Through her experiences, Hagens wanted more representation on campus.
“Most of the leaders on this campus do tend to be men and white men at that,” Hagens said. “I think it’s very, very important for other women coming onto this campus to see women in power, especially women of color.”
These campus demographics drove her to run for Otto’s Army president her senior year. As president, Hagens endured hardships as a woman leader of an athletic organization, recalling a specific instance where she felt overlooked in discussion with other members of the athletic department.
“It was almost like I wasn’t even there, despite my title,” Hagens said. “It was almost like they were talking through me or giving me fluff questions.”
The sports-related questions would be directed at men, Hagens added. She said she often had more productive conversations with other women and even had to go and find a woman to let her into the dome once, despite wearing clothing that was only reserved for Otto’s Army.
Despite these challenges, Hagens learned a lot as an undergraduate student leader.
“Everything that I learned in the groups that I’ve been a part of have helped me to work with people of different backgrounds and personality types,” Hagens said.
In graduate school, she’s transferred her adaptability and problem-solving skills to her new leadership positions. Hagens currently serves on Falk’s Public Advisory Council and the college’s Diversity and Inclusion team. She is also actively involved in the graduated chapter of AKA Sorority Incorporated.

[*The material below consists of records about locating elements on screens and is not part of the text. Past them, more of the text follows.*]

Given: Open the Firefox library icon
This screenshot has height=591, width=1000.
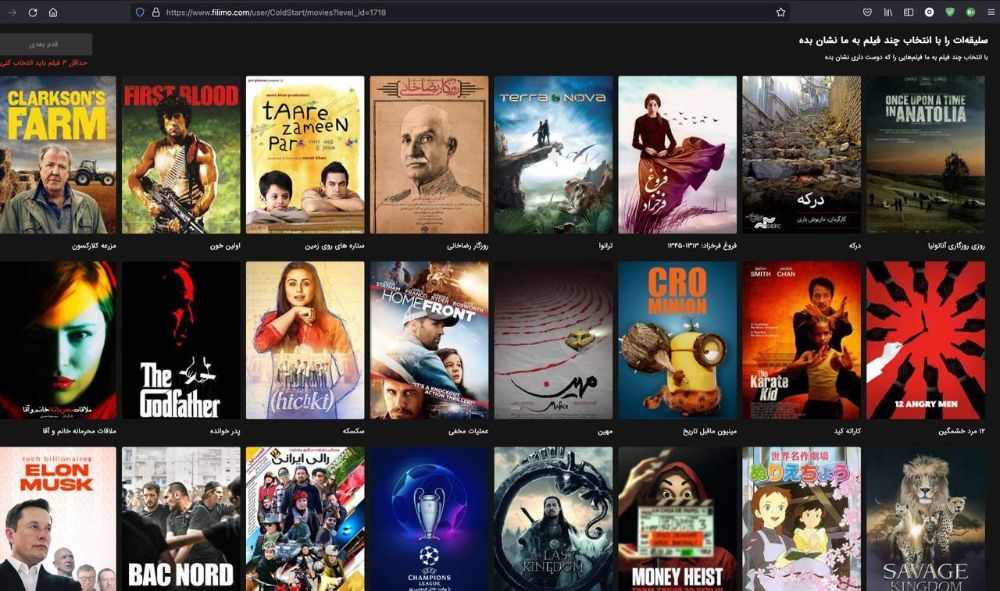Looking at the screenshot, I should [888, 12].
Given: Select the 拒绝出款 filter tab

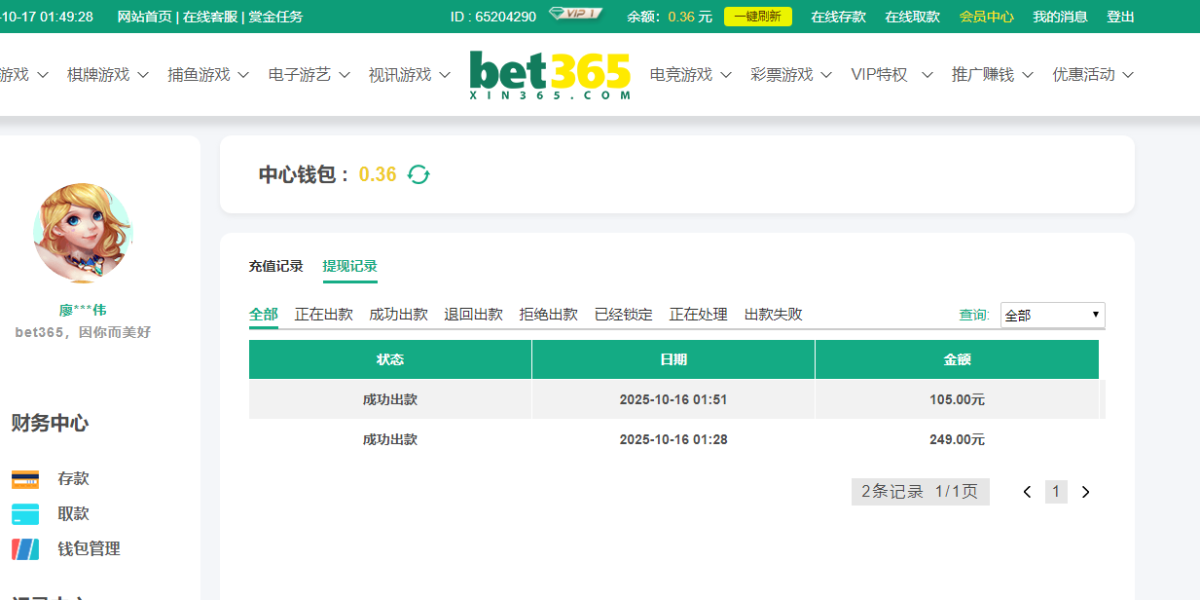Looking at the screenshot, I should click(548, 314).
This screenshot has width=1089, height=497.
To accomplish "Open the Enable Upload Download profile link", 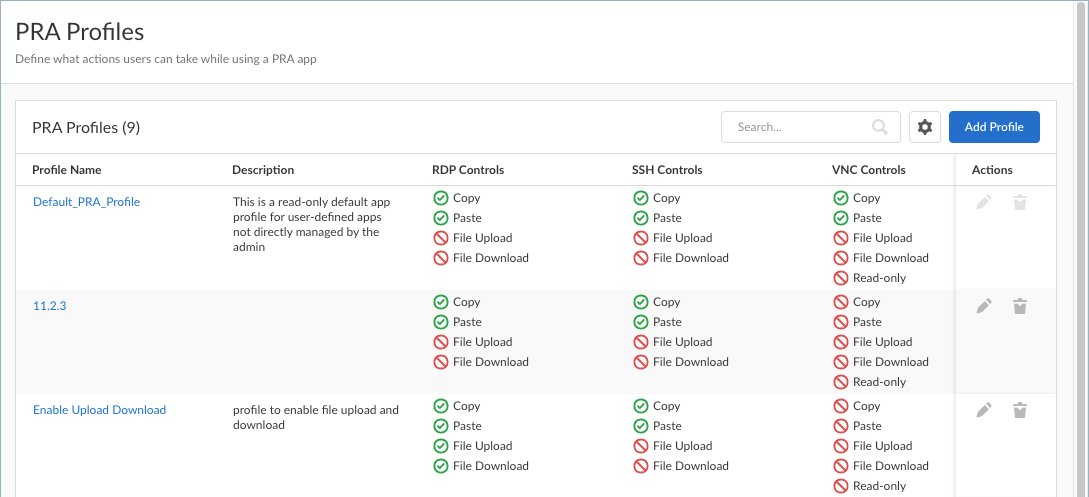I will point(99,410).
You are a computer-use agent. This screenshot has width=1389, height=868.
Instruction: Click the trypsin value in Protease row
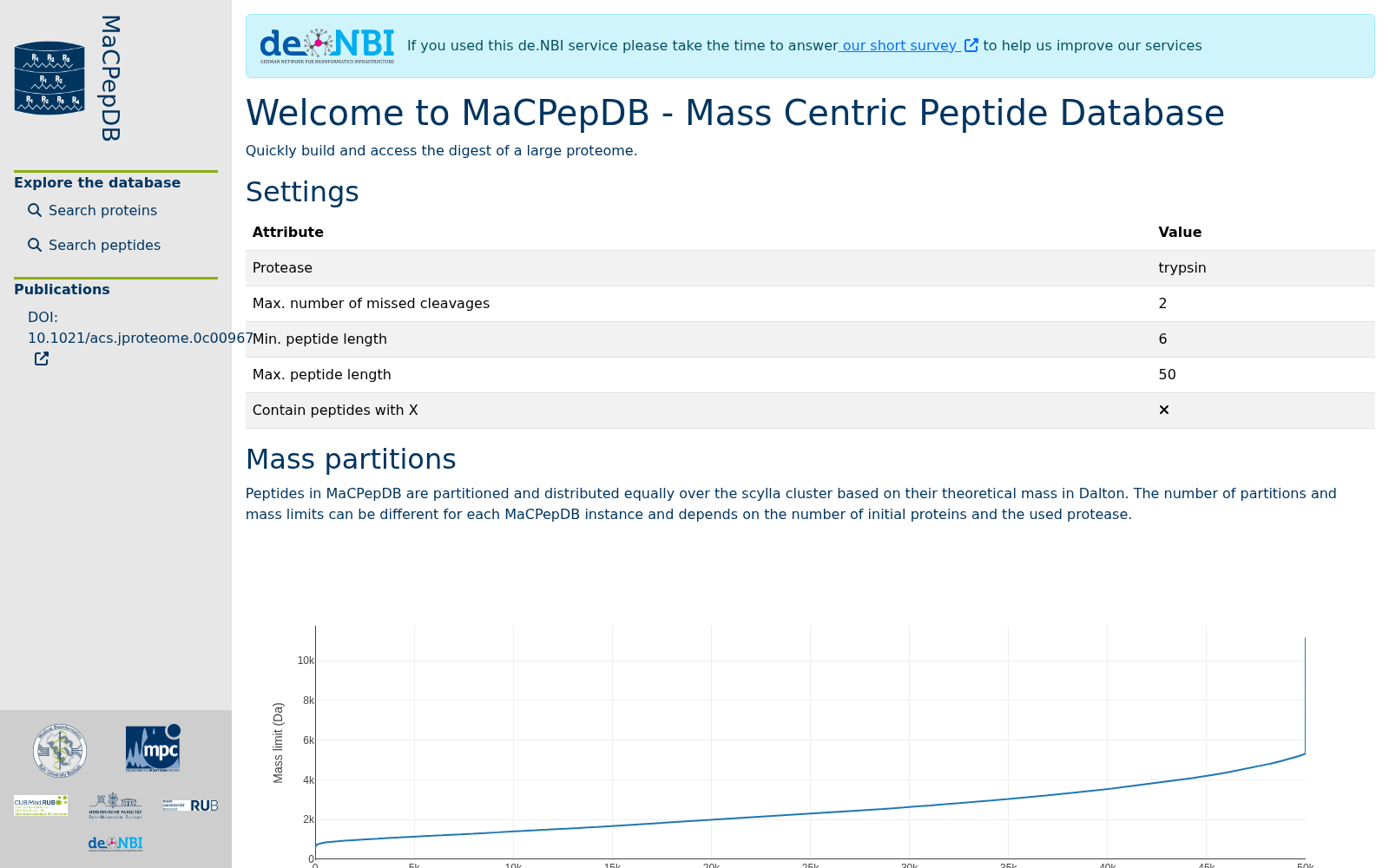[x=1182, y=267]
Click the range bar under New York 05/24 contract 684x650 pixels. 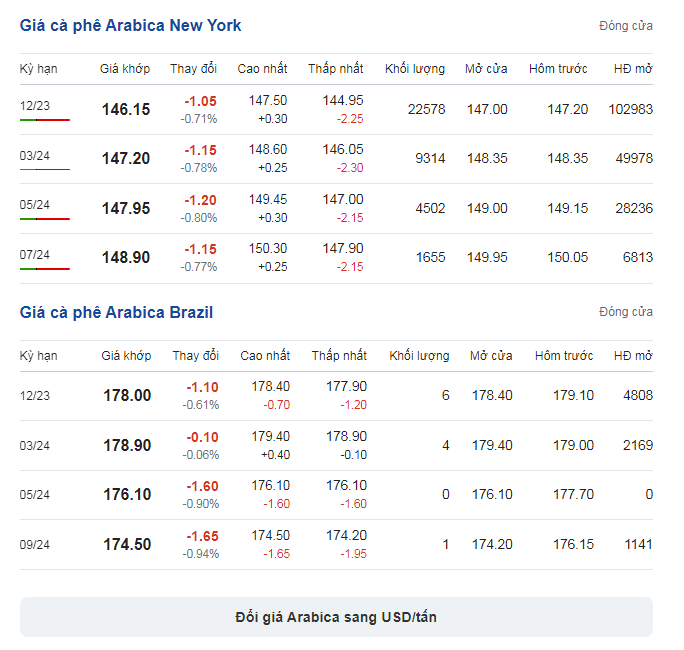(x=45, y=219)
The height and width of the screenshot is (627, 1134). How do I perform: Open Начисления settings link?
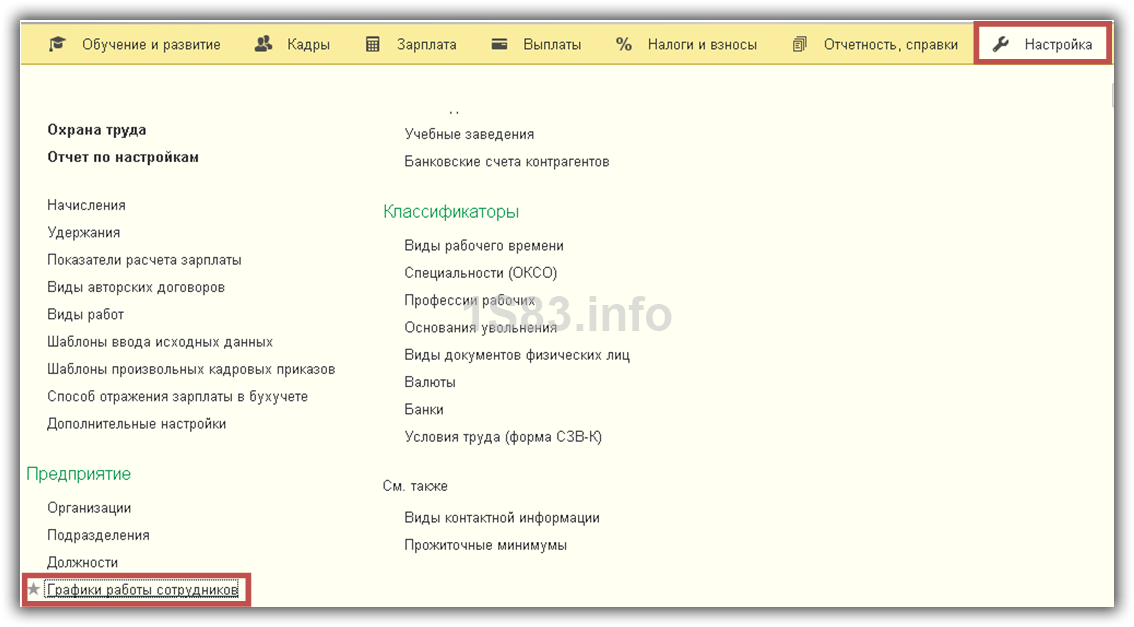(86, 205)
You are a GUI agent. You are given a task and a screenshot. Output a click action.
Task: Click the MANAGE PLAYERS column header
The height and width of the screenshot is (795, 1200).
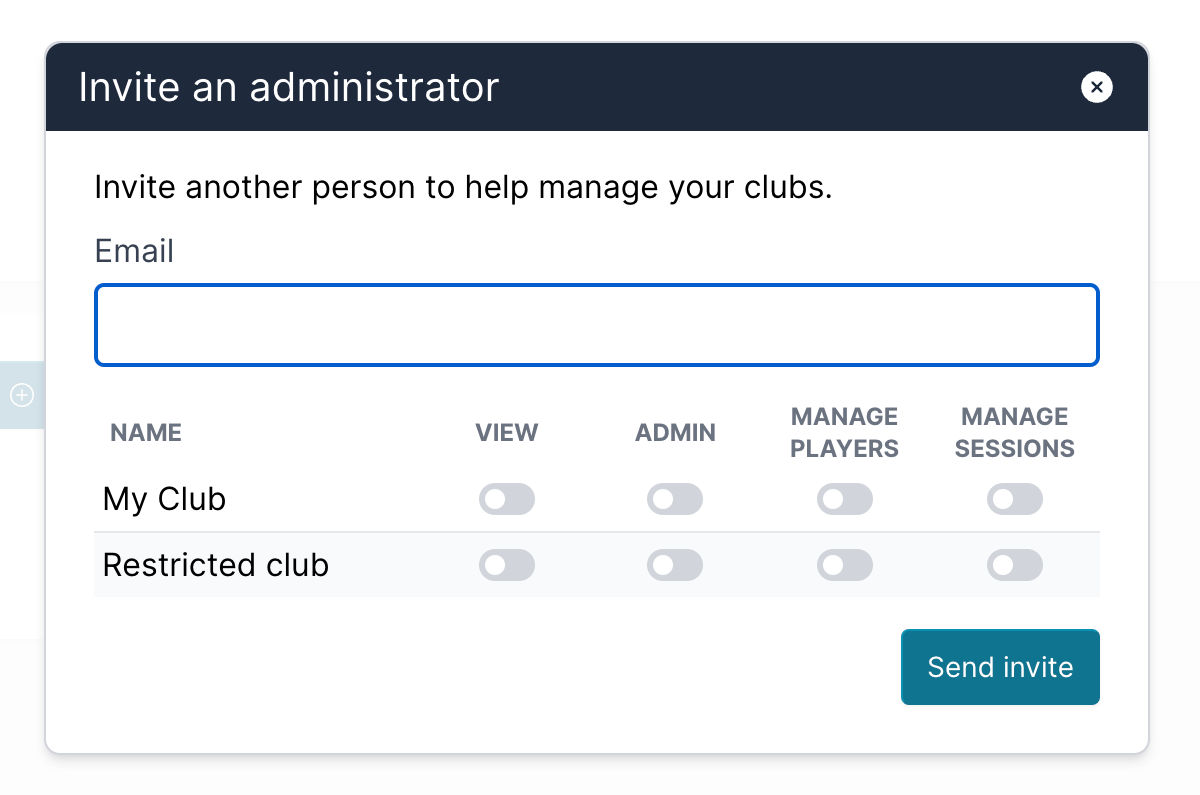point(845,433)
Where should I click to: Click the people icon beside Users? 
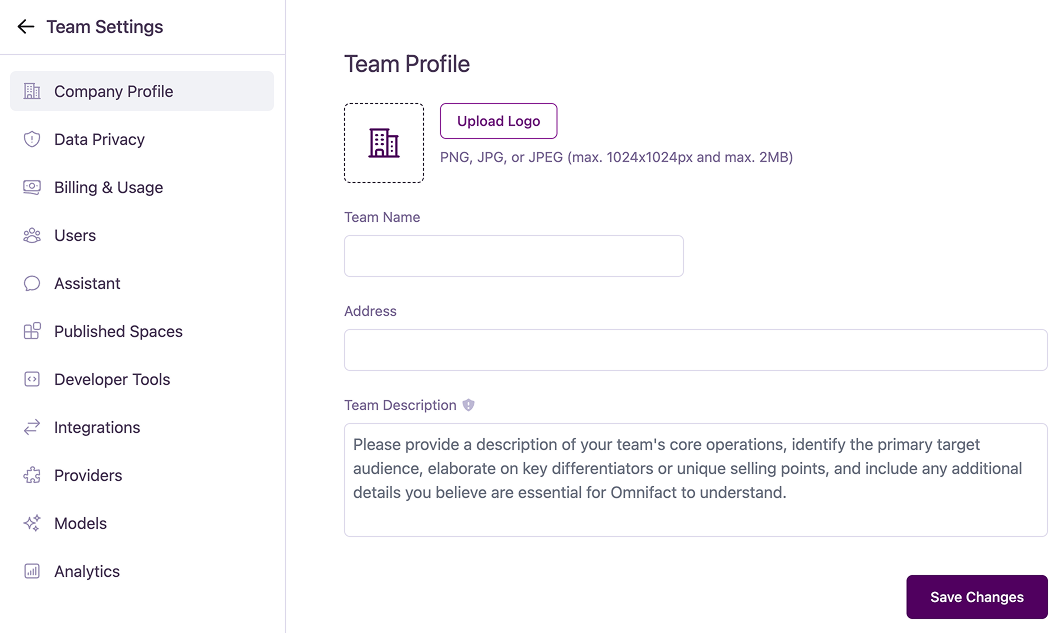point(31,235)
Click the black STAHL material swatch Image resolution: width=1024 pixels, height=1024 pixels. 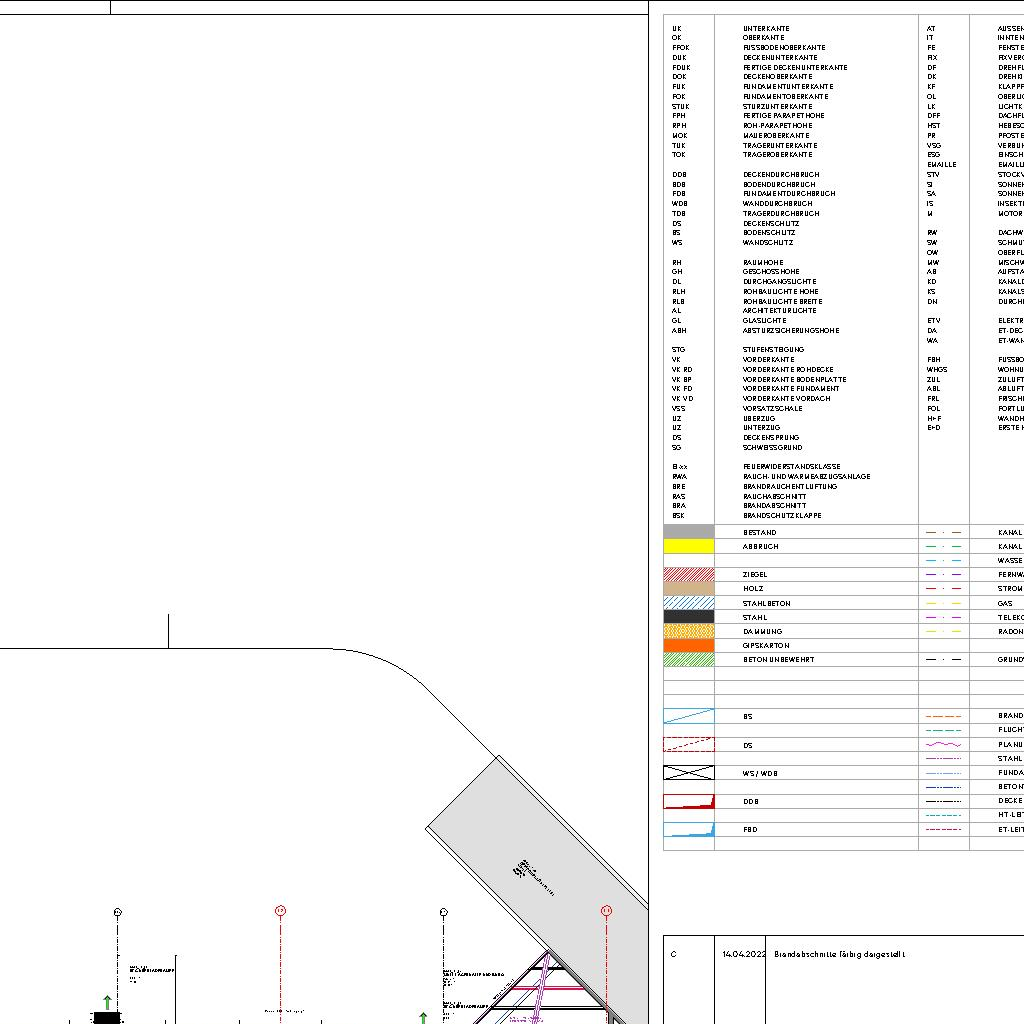(689, 617)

However, Olatunji and the executive board have used the pandemic to their advantage.
“There were a lot of events that we wanted to have that we couldn’t afford,” Olatunji said. Subtracting venue costs saved money for ASU and provided more opportunities for events that wouldn’t have been possible before.
Within her undergraduate career, Olatunji was vice president of the Caribbean Student Association and president of the National Association of Black Accountants. As a marketing and accounting major, she recently joined the SU Student Association’s finance board. This year, she’s more focused on the finance board and ASU.
Olatunji said she is proud that she’s been able to be a successful leader during the pandemic. It is important for her to be a supportive and understanding leader for her executive board.
“I’m not just being a leader that puts on events and makes stuff happen,” Olatunji said. “I also care about the members.”
Olatunji wants to see more women of color in leadership. Currently, she said she is one of about two or three women of color serving on the finance board.
“If we want to see more Black events, we need to have more Black people,” Olatunji said. “I think it’s important to be a woman leader but also to let people know that you’re a women leader so that people can be encouraged to join.”
After graduating, Olatunji plans to obtain her master’s in business analytics.
“I don’t want to work big business,” Olatunji says, “I want to do something that makes an actual difference.”
Hastings was inspired to run because of #NotAgainSU’s request for access to the school’s board of trustees. Learning that the student association president serves the board, she said it was important for an advocate and member of these communities to share the importance of #NotAgainSU’s requests.
Hastings and vice president Ryan Golden ran for office with the mission to be a better resource for students on campus.
“It was about supporting all students but especially supporting and listening to marginalized students on campus,” Hastings said. “We shouldn’t be waiting for like these hate crimes to happen to begin caring about certain communities.”
One of her goals has been to give students a vote on the board of trustees.
“We don’t have any voting power, which is pretty important,” Hastings said. She hopes to receive the final decision in May but said she is seeing progress with the board of trustees as they engage more with the community.
Hastings believes that diverse leadership is important because of the way that knowledge and experience can influence perspective.
“In comparison to a white man, I’m going to view situations in different ways,” Hastings said. “ I’m able to share personal stories when I write these reports of proposals or share ideas, that kind of promotes a sense of empathy.”
When she graduates, Hastings is heading to graduate school to earn her master’s degree in postsecondary administration and student affairs. Before she leaves, she said she wants students to know that the student association has made an impact on campus.
“This is a Student Association for everybody, every student, no matter what you look like,” she said.